= Norzagaray (surname) =

Norzagaray is a Basque surname. The etymology is problematic. It originates in a neighbourhood (barrio) of that name in the municipality of Aiara, province of Álava, in Spain's Basque Country. Historical variants, no longer extant in Spain, include Norsagaray and Narzagaray.

According to one calculation, in the early 2020s, fifteen people in Spain had it as their first (traditionally paternal) surname, with another eight reporting it as the second (traditionally maternal) surname.
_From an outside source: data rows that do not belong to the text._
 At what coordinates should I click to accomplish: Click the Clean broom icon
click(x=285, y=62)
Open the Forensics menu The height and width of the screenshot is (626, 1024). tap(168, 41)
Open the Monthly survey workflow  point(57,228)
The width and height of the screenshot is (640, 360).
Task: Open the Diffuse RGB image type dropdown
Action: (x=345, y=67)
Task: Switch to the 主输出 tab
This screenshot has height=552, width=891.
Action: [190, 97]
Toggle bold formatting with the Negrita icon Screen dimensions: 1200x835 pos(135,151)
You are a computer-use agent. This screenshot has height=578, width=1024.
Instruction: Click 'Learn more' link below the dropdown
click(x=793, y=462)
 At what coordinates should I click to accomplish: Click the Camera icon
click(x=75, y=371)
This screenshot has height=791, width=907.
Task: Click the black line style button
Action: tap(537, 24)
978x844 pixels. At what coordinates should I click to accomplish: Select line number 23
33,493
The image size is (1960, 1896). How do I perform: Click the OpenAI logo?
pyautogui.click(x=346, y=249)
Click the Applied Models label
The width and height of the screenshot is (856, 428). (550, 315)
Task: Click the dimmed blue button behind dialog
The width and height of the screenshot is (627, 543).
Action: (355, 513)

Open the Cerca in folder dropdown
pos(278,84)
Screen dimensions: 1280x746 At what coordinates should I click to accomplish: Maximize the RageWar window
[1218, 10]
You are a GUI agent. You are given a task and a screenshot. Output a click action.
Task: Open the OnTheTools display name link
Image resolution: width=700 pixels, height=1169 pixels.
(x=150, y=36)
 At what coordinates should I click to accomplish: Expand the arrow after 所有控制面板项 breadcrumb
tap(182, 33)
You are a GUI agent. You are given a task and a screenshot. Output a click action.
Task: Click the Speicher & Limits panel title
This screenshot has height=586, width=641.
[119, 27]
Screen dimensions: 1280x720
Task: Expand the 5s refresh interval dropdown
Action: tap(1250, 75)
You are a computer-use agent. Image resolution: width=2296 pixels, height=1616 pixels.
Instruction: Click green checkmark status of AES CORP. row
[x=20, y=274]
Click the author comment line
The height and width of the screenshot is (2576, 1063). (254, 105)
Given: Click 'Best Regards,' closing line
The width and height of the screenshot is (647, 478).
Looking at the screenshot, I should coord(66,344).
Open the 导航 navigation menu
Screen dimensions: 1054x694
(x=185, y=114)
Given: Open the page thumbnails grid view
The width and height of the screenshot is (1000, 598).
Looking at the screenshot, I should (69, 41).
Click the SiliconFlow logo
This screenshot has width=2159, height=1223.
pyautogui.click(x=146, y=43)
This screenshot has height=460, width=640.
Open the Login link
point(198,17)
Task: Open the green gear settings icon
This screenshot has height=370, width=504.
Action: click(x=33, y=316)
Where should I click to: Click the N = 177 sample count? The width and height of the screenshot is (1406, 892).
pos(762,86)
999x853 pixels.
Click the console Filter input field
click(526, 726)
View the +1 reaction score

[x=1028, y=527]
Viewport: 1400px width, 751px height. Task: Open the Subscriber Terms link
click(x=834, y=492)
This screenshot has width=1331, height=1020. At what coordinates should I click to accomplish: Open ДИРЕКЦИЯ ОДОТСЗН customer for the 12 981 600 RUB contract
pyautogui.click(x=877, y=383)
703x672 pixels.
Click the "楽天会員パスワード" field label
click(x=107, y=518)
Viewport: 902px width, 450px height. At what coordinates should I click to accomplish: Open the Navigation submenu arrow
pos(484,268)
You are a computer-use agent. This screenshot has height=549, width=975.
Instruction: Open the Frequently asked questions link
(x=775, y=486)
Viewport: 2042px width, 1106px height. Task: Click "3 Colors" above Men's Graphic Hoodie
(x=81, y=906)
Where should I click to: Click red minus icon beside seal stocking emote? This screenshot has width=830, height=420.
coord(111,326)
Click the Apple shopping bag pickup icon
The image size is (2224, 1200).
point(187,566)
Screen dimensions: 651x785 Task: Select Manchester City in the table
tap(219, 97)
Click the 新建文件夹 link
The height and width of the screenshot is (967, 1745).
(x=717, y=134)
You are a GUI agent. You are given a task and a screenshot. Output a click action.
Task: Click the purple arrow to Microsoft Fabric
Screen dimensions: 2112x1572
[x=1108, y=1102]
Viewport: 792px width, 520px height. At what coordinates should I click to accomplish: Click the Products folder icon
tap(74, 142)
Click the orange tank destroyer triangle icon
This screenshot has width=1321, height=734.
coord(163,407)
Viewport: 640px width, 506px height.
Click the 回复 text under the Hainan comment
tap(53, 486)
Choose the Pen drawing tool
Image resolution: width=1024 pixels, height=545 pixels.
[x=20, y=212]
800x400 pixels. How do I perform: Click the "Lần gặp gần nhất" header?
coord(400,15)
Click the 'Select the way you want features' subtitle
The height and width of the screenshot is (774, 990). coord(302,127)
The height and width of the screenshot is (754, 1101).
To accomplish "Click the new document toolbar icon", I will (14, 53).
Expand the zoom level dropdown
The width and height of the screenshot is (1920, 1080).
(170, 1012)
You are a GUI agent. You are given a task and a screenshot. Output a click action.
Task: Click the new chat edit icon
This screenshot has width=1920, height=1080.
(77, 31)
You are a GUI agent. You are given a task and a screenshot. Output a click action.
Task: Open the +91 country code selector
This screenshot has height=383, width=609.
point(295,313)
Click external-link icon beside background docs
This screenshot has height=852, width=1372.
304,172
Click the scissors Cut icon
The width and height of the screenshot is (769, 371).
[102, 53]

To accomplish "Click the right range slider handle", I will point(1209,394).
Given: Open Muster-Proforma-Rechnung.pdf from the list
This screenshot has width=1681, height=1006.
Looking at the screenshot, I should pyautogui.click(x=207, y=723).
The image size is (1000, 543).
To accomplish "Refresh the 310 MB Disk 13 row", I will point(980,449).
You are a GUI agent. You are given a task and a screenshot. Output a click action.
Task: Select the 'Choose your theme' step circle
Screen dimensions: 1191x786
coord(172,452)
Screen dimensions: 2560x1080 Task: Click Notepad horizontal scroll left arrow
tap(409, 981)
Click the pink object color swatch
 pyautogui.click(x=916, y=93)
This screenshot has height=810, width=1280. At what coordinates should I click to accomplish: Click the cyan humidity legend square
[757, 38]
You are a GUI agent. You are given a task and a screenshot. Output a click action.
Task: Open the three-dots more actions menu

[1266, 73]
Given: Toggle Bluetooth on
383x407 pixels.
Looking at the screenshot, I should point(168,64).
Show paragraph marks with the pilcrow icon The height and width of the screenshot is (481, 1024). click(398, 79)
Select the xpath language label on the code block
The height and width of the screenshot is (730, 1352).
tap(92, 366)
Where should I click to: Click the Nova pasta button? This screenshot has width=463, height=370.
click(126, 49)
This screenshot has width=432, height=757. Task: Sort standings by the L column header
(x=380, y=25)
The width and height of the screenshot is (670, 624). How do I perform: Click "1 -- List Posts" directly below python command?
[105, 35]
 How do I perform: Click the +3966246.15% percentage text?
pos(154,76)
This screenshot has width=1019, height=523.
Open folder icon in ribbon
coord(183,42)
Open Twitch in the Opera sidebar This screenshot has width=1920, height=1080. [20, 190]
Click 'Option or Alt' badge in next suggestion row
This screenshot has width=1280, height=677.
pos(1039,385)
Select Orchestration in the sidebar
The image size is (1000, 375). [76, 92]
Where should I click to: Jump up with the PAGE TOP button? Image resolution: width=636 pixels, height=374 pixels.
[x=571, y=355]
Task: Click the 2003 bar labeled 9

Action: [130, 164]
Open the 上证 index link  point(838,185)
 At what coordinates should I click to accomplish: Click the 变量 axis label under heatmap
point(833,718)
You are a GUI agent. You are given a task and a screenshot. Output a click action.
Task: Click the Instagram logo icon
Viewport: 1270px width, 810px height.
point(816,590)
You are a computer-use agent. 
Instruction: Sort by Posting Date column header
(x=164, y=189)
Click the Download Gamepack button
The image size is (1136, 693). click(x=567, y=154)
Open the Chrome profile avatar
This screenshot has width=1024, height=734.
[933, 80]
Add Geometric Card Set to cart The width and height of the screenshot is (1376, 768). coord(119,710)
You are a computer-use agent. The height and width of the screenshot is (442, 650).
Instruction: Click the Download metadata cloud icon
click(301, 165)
==People with the surname==
- Ángel Norzagaray Norzagaray (1961–2021), a Mexican playwright, cultural promoter and academic.
- Antonio Norzagaray Ángulo (1888–1918), a Mexican army officer and politician.
- Bernardo Norzagaray Ángulo (1910–1991), a Mexican agricultural engineer and politician.
- Fernando Norzagaray y Escudero (1808–1860), a Spanish colonial official who served as governor of Puerto Rico and governor of the Philippines.
- Norzagaray, a municipality in the province of Bulacan, Philippines, named for him.
- The General Norzagaray Bridge, a barrel vault bridge built in 1855 in San Juan, Puerto Rico, also named for him.
- A street in Puerto Rico's San Juan National Historic Site also bears his name.